-------- Materials provided --------

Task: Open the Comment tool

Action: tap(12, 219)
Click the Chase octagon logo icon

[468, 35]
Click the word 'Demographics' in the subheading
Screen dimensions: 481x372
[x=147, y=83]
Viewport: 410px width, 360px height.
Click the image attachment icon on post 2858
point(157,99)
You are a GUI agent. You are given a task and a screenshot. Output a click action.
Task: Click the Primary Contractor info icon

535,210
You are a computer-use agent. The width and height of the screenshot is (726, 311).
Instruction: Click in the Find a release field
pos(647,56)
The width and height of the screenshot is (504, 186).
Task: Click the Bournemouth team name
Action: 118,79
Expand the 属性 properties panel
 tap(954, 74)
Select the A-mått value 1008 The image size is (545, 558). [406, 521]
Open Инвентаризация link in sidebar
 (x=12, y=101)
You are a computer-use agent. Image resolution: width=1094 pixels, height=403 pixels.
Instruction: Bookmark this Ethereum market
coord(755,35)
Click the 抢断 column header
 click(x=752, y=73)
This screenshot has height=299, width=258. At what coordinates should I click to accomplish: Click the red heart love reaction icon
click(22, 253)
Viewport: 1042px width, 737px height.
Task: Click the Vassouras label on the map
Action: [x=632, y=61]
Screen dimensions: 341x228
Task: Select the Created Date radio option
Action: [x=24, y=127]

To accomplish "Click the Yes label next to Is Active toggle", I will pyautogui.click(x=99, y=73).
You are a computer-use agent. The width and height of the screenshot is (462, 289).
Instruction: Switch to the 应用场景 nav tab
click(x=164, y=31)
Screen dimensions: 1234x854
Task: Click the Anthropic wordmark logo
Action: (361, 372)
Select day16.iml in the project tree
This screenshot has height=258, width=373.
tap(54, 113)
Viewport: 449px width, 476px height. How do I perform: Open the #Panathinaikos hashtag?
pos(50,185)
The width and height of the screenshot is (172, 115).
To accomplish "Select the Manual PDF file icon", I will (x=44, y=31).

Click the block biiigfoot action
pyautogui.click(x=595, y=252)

--------

**Exercise brief**
Reproduce the lines of the records exactly, from the line containing "is (726, 311)." through the line containing "Action: (361, 372)", both lines included.

**Solution below**
You are a computer-use agent. The width and height of the screenshot is (726, 311).
Instruction: Click in the Find a release field
pos(647,56)
The width and height of the screenshot is (504, 186).
Task: Click the Bournemouth team name
Action: 118,79
Expand the 属性 properties panel
 tap(954, 74)
Select the A-mått value 1008 The image size is (545, 558). [406, 521]
Open Инвентаризация link in sidebar
 (x=12, y=101)
You are a computer-use agent. Image resolution: width=1094 pixels, height=403 pixels.
Instruction: Bookmark this Ethereum market
coord(755,35)
Click the 抢断 column header
 click(x=752, y=73)
This screenshot has height=299, width=258. At what coordinates should I click to accomplish: Click the red heart love reaction icon
click(22, 253)
Viewport: 1042px width, 737px height.
Task: Click the Vassouras label on the map
Action: [x=632, y=61]
Screen dimensions: 341x228
Task: Select the Created Date radio option
Action: [x=24, y=127]

To accomplish "Click the Yes label next to Is Active toggle", I will pyautogui.click(x=99, y=73).
You are a computer-use agent. The width and height of the screenshot is (462, 289).
Instruction: Switch to the 应用场景 nav tab
click(x=164, y=31)
Screen dimensions: 1234x854
Task: Click the Anthropic wordmark logo
Action: (361, 372)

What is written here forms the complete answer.